Memory Hierarchy at a Glance

  • Registers: fastest, private to each thread.
  • Shared memory: on-chip scratchpad per block (~48–100 KB). Low latency, manual control.
  • Global memory: device DRAM. High latency; minimize random access.
  • Constant/texture memory: read-only caches optimized for broadcast or spatial locality.

Performance tips:

  • Stage data from global to shared memory when multiple threads reuse it.
  • Use __syncthreads() to ensure shared memory writes complete before other threads read.
  • Prefer structure-of-arrays (SoA) layouts for coalesced loads over array-of-structures (AoS).

Example: Tiling Matrix Multiply

__global__ void matmul_tiled(const float* A, const float* B, float* C,
                             int M, int N, int K) {
    __shared__ float tile_A[32][32];
    __shared__ float tile_B[32][32];

    int row = blockIdx.y * 32 + threadIdx.y;
    int col = blockIdx.x * 32 + threadIdx.x;

    float acc = 0.0f;
    for (int tile = 0; tile < (K + 31) / 32; ++tile) {
        int tile_col = tile * 32 + threadIdx.x;
        int tile_row = tile * 32 + threadIdx.y;
        if (row < M && tile_col < K)
            tile_A[threadIdx.y][threadIdx.x] = A[row * K + tile_col];
        else
            tile_A[threadIdx.y][threadIdx.x] = 0.0f;
        if (tile_row < K && col < N)

**Raw data:**
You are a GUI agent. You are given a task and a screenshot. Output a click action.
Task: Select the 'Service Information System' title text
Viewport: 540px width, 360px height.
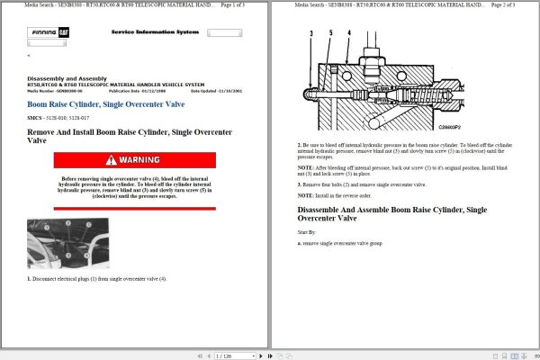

**Set of tasks:**
1. Do these statements agree with the CUDA memory hierarchy notes above the listing? Answer (a), (b) and (c) each with yes or no, and quote the deciding words. (a) Shared memory has high latency. (b) Global memory is device DRAM. (c) The tips favor array-of-structures layouts for coalesced loads.
2. Pick up the CUDA memory hierarchy notes where the tiled matrix multiply code stops, and continue writing them.

**Responses by task:**
1.
(a) No: "Low latency, manual control."
(b) Yes: "Global memory: device DRAM."
(c) No: "Prefer structure-of-arrays (SoA) layouts for coalesced loads over array-of-structures (AoS)."

2.
            tile_B[threadIdx.y][threadIdx.x] = B[tile_row * N + col];
        else
            tile_B[threadIdx.y][threadIdx.x] = 0.0f;

        __syncthreads();

        for (int k = 0; k < 32; ++k) {
            acc += tile_A[threadIdx.y][k] * tile_B[k][threadIdx.x];
        }

        __syncthreads();
    }

    if (row < M && col < N) {
        C[row * N + col] = acc;
    }
}
  • Block size is 32x32, matching warp multiples.
  • Shared memory tiles hold submatrices of A and B.
  • Synchronization ensures all threads load before compute.
  • The loop over k reuses data, reducing global memory traffic.

Occupancy and Scheduling

Occupancy measures how many warps can reside on an SM at once:

  • Higher occupancy improves latency hiding but isn’t everything—memory bandwidth or compute intensity might be the real bottleneck.
  • Registers per thread and shared memory per block limit occupancy.
  • Use profiling tools (nvprof, Nsight Compute, nvcc --ptxas-options=-v) to check register usage and occupancy.

Rules of thumb:

  • Keep block sizes as multiples of 32.
  • Launch enough blocks to cover all SMs (at least as many blocks as SMs × 2).
  • Balance shared memory usage against the number of resident blocks.

Beyond CUDA: HIP, SYCL, and Metal

The grid/block/warp abstraction appears across ecosystems:

  • HIP (AMD) mirrors CUDA APIs for portability.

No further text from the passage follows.